- **Given instruction**
Answer these questions using the AVR upgrade thread below.
1. What price is given for the Marantz SR 6008?
2. For about how long did B- one own the Denon 4800 before it first had an issue?
3. What does Tonto say A4Less offers for $50?

# AVR upgrade.



## Blainetsuds (Feb 12, 2013)

I have narrowed my research down to 2 receivers Marantz SR 6008 ($ 920 ) or Denon AVR-x4000 ($ 1070 ). Both have a 3yr. warranty,both have amp preouts ,power is close. Marantz -110w per channel , Denon- 125 w. X4000 has better Audyssey room correction with SUB EQ. Presently using an entry level pioneer avr, sound improvement should be great with either. Please weigh in with your opinion.:spend:


----------



## chris0228 (Feb 25, 2014)

I'm in the same boat you are with selecting an AVR. From what I've read, I think you're gonna get most folks suggesting whatever offers the best room correction. The X4000 will no doubt be the winner in this category. Happy shopping!


----------



## Blainetsuds (Feb 12, 2013)

Thanks Chris. Have you narrowed your choices?


----------



## chris0228 (Feb 25, 2014)

X4000, SR7008, or 4520ci. Depends on the efficiency of the speakers I end up going with. Also still intrigued by the eMotiva stuff. I've got a few months, by then who knows .


----------



## Blainetsuds (Feb 12, 2013)

Cool, hard to go wrong with any of those choices. The Emotiva stuff is awesome,but living in Canada not a wise option for me. Later, when I am ready for new speakers,hopefully the new Chane L7s will be out. They look like thry will be an awesome speaker. Happy Listening.


----------



## B- one (Jan 13, 2013)

If I were buying I would go with the best room correction software. I had a upper level Denon 4800 for about 8 years or so when it finally had an issue I had it repaired and the same issue came back a year or two later I bought an Integra(Onkyo) mainly cause that's what my local shop had but I wouldn't hesitate to buy a Denon again.


----------



## Blainetsuds (Feb 12, 2013)

Thanks Brandon. I do like the X4000.


----------



## Tonto (Jun 30, 2007)

Jon is making us wait. He hinted there would be news last week....but nothing yet. From comments, I think he has them ready for demo, just not ready to release. I plan on getting a pair myself.

For your receiver, have you considered A4Less with a $50, five year warranty?

http://www.accessories4less.com/make-a-store/item/denavr4520ci/denon-avr-4520ci-denon-s-flagship-home-theater-receiver-150wpc/1.html

If I were buying an AVR today, that would be the one.


----------



## Blainetsuds (Feb 12, 2013)

- **Data shown**
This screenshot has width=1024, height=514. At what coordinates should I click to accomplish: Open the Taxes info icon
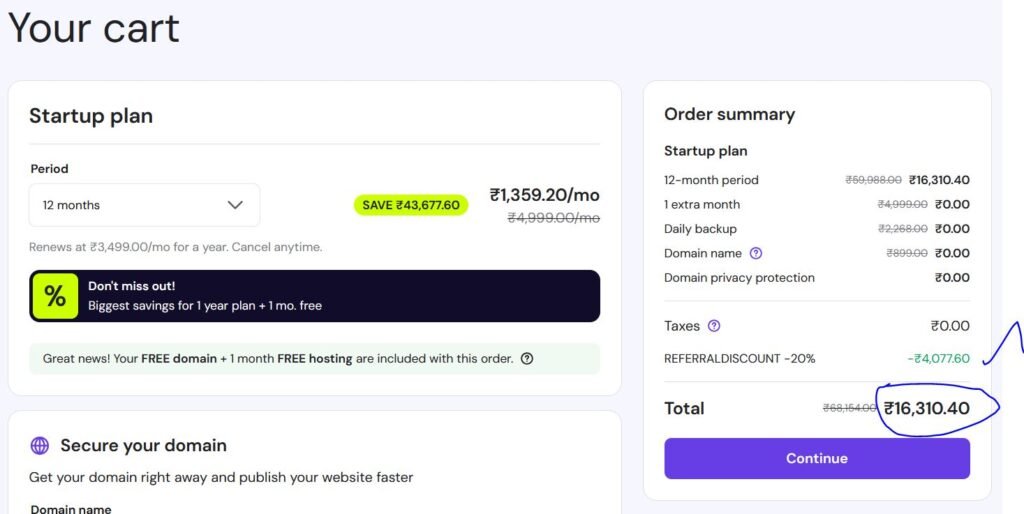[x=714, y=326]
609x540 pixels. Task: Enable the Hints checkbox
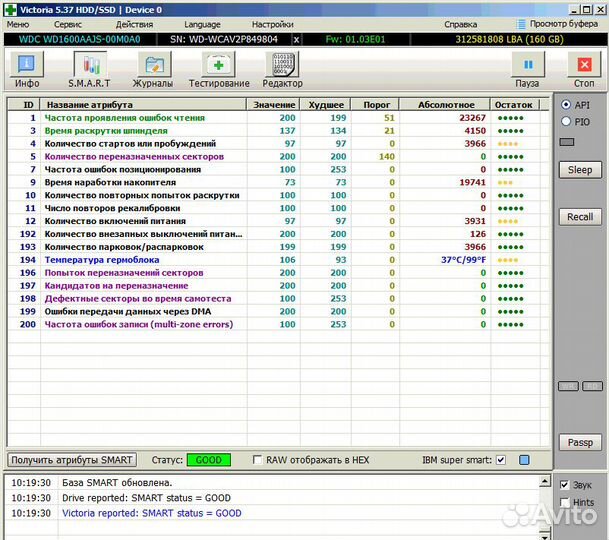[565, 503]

- **Result for this task**
1. $920
2. About 8 years
3. A five-year warranty